Zero Downtime Deployment with Octopus – an easy way
Using a standard advanced infrastructure of Sitecore, with two content delivery servers and a Load balancer without sticky sessions (you have to use the session DB then!) a zero downtime deployment might be an easy task with octopus. Having these prerequisites in view, you already see that the infrastructure is important. Having the requirement of zero-downtime deployment in mind makes it much easier to choose the best infrastructure at the beginning of a project.
First, the Load balancer has to check the health of each server. Best practice is a file that must be accessible and has a specific content like “Server UP”. If the file is missing or the expected content not in it, the remaining sessions are switched to the remaining server.
Deployment Process in Octopus
Second, the octopus process has to be a “rolling deployment”. This means for the process step that every machine in the environment is handled one by one instead of all at the same time. It is crucial that all the steps for such a deployment are child steps. The rolling deployment setting is for one step and its child steps. Since Octopus 3.5.7 it is possible to move steps in or out of a group. For older octopus versions, you must rebuild the whole process.
The documentation from octopus tells about the rolling deployment: “In load balanced scenarios, this allows us to reduce overall downtime.” But isn’t a zero downtime deployment from visitors’ perspective possible using rolling deployment?
A Simplified Zero-Downtime Process
All these steps are in a group to be able to use the rolling deployment configuration in the parent step and do all this on one machine after another.
First take the current machine out of the load balancer. Just change the content of the check file or even easier, move or delete it, using a custom PowerShell step. After that, wait some time to give the load balancer the chance to move the remaining sessions to re remaining server(s). Then do your deployment magic.
I recommend checking, if the finally deployed machine works correctly. Minimum is a website health check, making sure the site responds with a 200 http code. But also, complex frontend and functional tests are possible.
Be sure to call the website on the current machine by setting a host entry or using unique hostnames for each server. Otherwise the load balancer handles the requests and they are successful handled by the other server(s). This initial call might be enough to warm up the caches so the first visitors wouldn’t notice that they are on a newly deployed website.

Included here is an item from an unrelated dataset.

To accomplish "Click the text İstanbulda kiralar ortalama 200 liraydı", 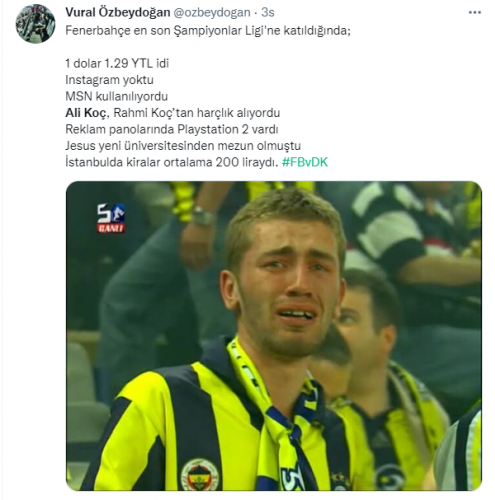I will point(172,162).
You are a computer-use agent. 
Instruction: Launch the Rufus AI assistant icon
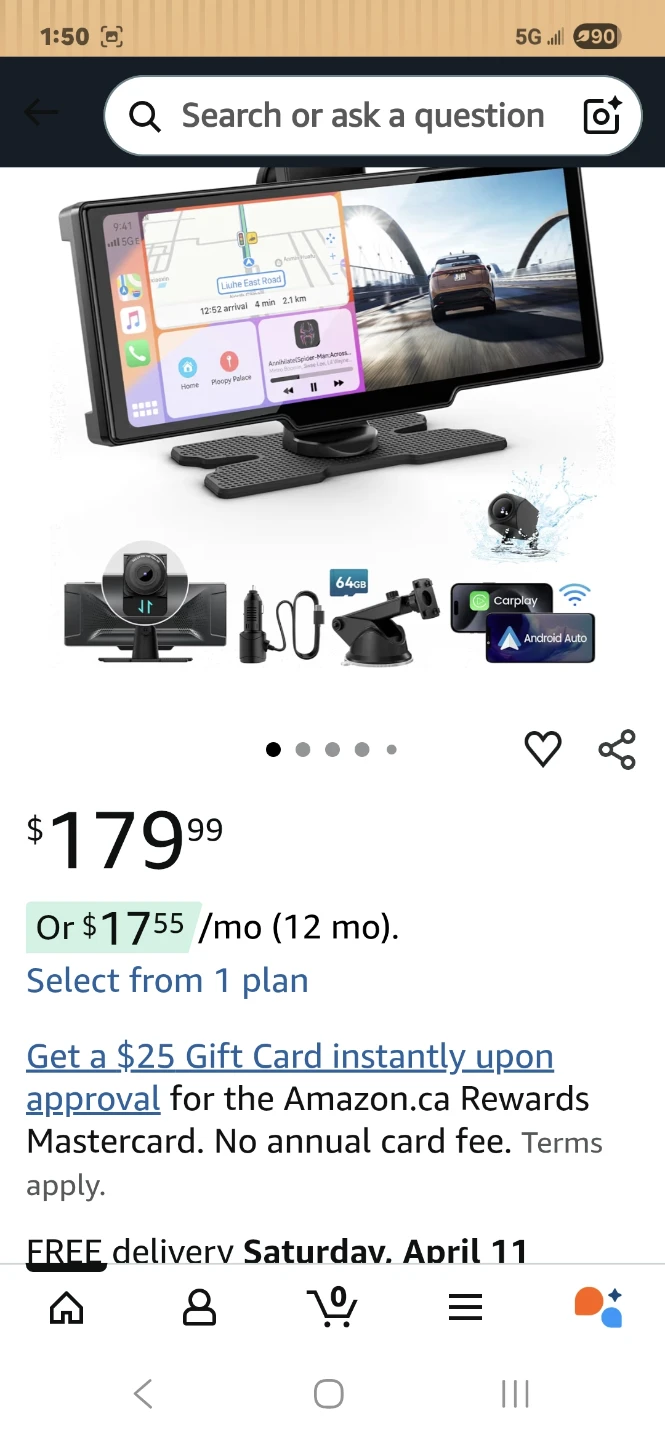click(598, 1306)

If everything is alright, undo the first step: make the machine available again for the health check of the load balancer. Another break is recommended, then the process starts on the next server.
For example, in Sitecore you might change your implementation in a way that makes items in the database necessary. You should be sure, that your code still works when items aren’t there yet.
The biggest problem might be changes of existing fields (e.g. field types) when our old implementation already gets the changed field and crashes. Keeping this in mind, might be essential in the whole Application Lifecycle.
A failed deployment for one machine isn’t a big problem, because all visitors get the website from the other server(s). In the worst case you can deploy the previous release to the server and bring it back online.